With the pictures omitted, please transcribe exactly the lines beginning at the one that contains "The height and" and ending with the last line of the records below.

------ RECORD EXCERPTS

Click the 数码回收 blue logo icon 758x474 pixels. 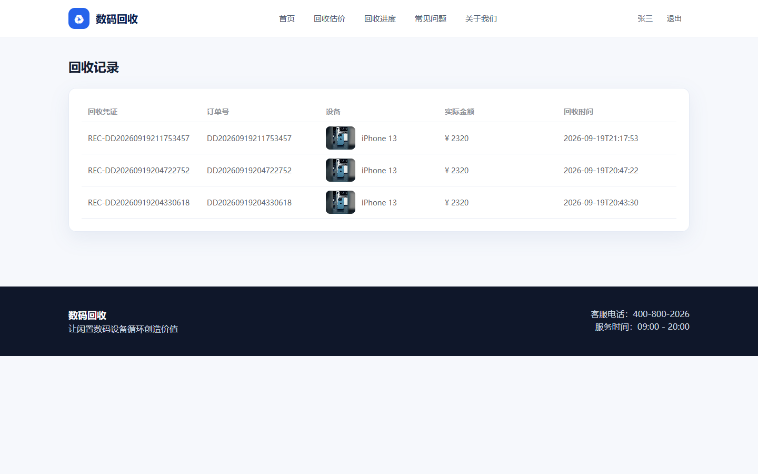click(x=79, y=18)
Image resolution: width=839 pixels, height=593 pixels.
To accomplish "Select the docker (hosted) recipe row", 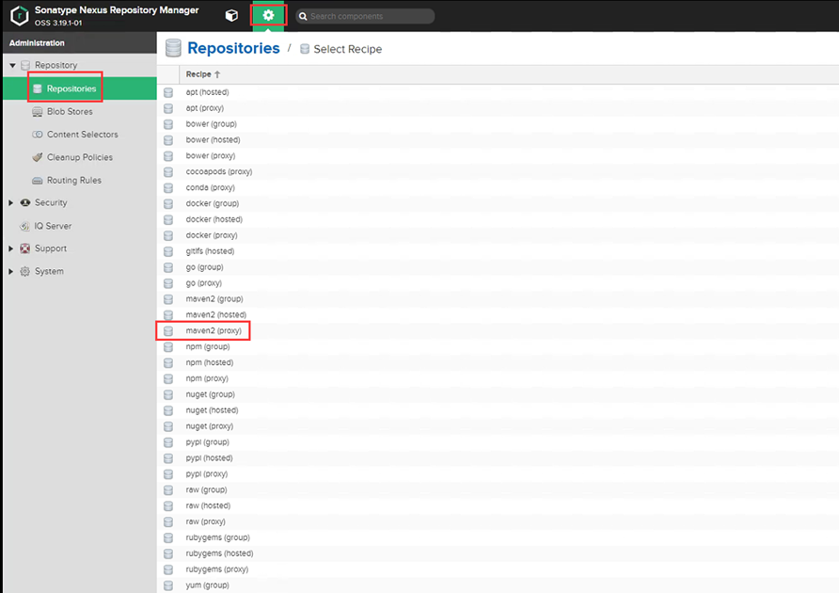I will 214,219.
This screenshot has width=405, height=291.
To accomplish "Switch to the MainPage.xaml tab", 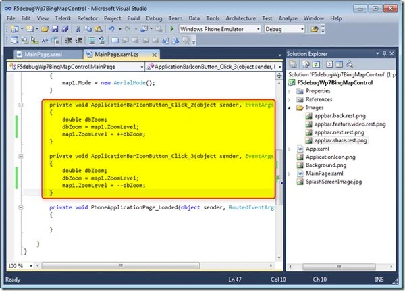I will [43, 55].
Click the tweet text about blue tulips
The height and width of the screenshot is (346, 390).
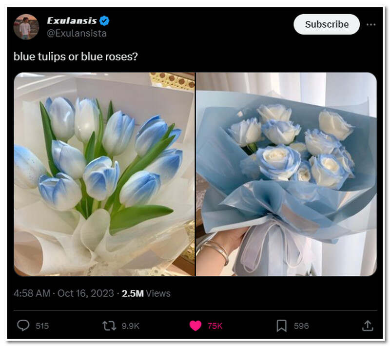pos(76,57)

------------

ANSWER BOX:
The height and width of the screenshot is (346, 390).
pos(76,57)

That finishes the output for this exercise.